Hola amigo y pastor. Así es, aún cuánto falta en nuestro amado Perú... muchos peruan@s sin contar con lo mínimo necesario para la salud, su atención, posibilidades mínimas necesarias para su existencia! ...Por todo esto se está luchando y muchos están dando su vida! Bendit@s serán, como lo es ahora Rita. Un beso para ella al Cielo! 💥🙏💥
ResponderEliminarTuvo suerte Rita de encontrarte en su camino, aún ya muerta. Porque con tu sensibilidad humana, humanizaste su muerte, dignificaste ese momento de su cuerpo allá solito, sin nadie. Rita ha traspasado su lugar de origen sin ni tan siquiera publicitarse, tus palabras han hecho que los que las hemos leído hayamos dado valor a su vida, una vida que no conocemos, pero que ya admiramos sin tener más datos. Da rabia comprobar una y otra vez cómo las desigualdades, el desequilibrio de oportunidades y recursos, nos roba vidas injustamente. La vida que es un milagro auténtico, de tanto verla la hemos normalizado, de tanto normalizarla, la hemos desvalorizado, hasta despreciarla y destruirla. En medio de este mundo oscuro hay que seguir empeñados en iluminar, aunque sea con una humilde cerilla, allá donde cada uno esté, y haga lo que haga. Ánimo a todos. Luisa Gil.

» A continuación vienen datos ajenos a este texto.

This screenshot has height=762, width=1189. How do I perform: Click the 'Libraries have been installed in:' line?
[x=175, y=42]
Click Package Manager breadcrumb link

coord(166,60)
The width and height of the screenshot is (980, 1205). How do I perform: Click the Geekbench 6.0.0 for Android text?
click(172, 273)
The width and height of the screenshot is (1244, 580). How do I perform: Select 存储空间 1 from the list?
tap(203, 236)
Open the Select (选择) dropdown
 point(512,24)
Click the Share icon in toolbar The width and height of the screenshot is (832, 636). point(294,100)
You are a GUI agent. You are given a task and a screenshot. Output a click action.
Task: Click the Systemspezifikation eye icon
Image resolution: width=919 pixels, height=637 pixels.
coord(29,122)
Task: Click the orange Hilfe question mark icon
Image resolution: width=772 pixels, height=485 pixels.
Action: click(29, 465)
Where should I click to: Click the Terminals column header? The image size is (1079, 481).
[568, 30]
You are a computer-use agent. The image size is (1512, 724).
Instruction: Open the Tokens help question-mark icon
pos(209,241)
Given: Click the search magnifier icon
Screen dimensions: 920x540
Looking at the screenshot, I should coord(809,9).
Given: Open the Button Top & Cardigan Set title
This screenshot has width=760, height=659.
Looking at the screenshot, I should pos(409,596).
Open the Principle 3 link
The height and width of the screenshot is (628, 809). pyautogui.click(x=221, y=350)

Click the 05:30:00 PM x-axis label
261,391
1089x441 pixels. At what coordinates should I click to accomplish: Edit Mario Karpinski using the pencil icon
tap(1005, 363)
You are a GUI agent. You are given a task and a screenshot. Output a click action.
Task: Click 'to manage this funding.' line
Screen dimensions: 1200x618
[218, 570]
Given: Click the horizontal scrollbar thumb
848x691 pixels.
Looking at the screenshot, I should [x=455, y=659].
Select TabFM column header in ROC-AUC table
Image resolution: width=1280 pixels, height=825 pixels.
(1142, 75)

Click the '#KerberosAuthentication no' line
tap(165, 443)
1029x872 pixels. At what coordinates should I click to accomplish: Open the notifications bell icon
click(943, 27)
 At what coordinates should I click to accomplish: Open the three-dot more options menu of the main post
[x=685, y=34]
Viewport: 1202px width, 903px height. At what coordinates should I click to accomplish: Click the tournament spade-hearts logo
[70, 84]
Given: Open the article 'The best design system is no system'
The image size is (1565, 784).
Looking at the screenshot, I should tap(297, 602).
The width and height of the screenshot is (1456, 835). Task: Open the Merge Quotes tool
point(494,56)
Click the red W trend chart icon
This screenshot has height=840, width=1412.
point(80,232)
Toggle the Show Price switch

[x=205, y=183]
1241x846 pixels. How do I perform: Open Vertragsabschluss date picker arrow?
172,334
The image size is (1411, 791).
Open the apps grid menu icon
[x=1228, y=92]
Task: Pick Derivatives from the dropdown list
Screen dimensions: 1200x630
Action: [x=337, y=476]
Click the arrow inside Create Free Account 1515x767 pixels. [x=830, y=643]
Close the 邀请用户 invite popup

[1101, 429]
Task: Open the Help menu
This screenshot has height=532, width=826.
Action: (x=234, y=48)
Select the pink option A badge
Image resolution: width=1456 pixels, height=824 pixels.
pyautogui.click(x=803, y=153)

ResponderEliminarLa Amazonía, con tanta riqueza y a la vez con tanta pobreza. ¿Qué nos queda? A veces solo acompañar, estar con ellos. Cuando fui designado a la misión, el obispo que me envió, me dijo acompáñalos en la fe, no eres un mesías ni su redentor, solamente acompañálos y tiempo después a este mandato añadiría y ahora déjate querer, el cariño que ellos te brinden, acéptalo, déjate querer. Y en ese caminar se vive de todo con ellos, alegrías, penas, logros, éxitos, fracasos, la vida y la muerte.
ResponderEliminarDios Creador, concedele a Rita el gozo eterno. A Reuter, su esposo, el consuelo, la voluntad, las fuerzas y las condiciones para que pueda salir adelante con sus seis hijos.